YOUR OBJECTIVE.
Write out every record exactly as it appears. Skip the pictures.

EXERCISE MATERIALS.
########################################
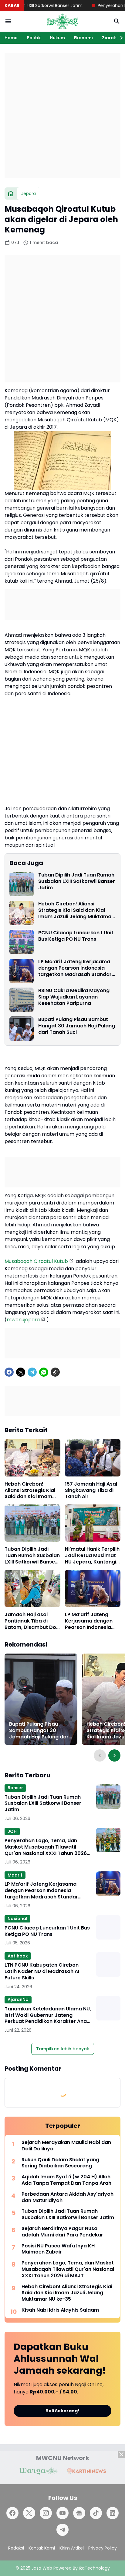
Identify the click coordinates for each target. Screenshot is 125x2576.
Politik (34, 38)
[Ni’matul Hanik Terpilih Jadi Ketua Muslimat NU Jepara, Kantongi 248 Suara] (93, 1523)
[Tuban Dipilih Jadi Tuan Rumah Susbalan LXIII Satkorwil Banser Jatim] (21, 884)
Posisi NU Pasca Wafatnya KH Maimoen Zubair (58, 2249)
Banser (15, 1788)
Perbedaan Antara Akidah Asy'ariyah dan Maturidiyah (67, 2197)
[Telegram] (32, 1372)
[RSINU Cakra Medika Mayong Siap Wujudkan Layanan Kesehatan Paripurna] (21, 1000)
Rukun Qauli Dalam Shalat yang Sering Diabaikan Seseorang (60, 2163)
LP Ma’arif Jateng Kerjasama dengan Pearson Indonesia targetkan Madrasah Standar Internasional (75, 968)
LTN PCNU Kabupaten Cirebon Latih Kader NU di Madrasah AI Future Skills (42, 1971)
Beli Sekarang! (62, 2411)
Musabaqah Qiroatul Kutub (36, 1261)
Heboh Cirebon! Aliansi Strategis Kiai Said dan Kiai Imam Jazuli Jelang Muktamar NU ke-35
########################################
RESULT OF THIS EXERCISE.
Identify the click coordinates for each target. Screenshot is 125x2576.
Politik (34, 38)
[Ni’matul Hanik Terpilih Jadi Ketua Muslimat NU Jepara, Kantongi 248 Suara] (93, 1523)
[Tuban Dipilih Jadi Tuan Rumah Susbalan LXIII Satkorwil Banser Jatim] (21, 884)
Posisi NU Pasca Wafatnya KH Maimoen Zubair (58, 2249)
Banser (15, 1788)
Perbedaan Antara Akidah Asy'ariyah dan Maturidiyah (67, 2197)
[Telegram] (32, 1372)
[RSINU Cakra Medika Mayong Siap Wujudkan Layanan Kesehatan Paripurna] (21, 1000)
Rukun Qauli Dalam Shalat yang Sering Diabaikan Seseorang (60, 2163)
LP Ma’arif Jateng Kerjasama dengan Pearson Indonesia targetkan Madrasah Standar Internasional (75, 968)
LTN PCNU Kabupaten Cirebon Latih Kader NU di Madrasah AI Future Skills (42, 1971)
Beli Sekarang! (62, 2411)
Musabaqah Qiroatul Kutub (36, 1261)
Heboh Cirebon! Aliansi Strategis Kiai Said dan Kiai Imam Jazuli Jelang Muktamar NU ke-35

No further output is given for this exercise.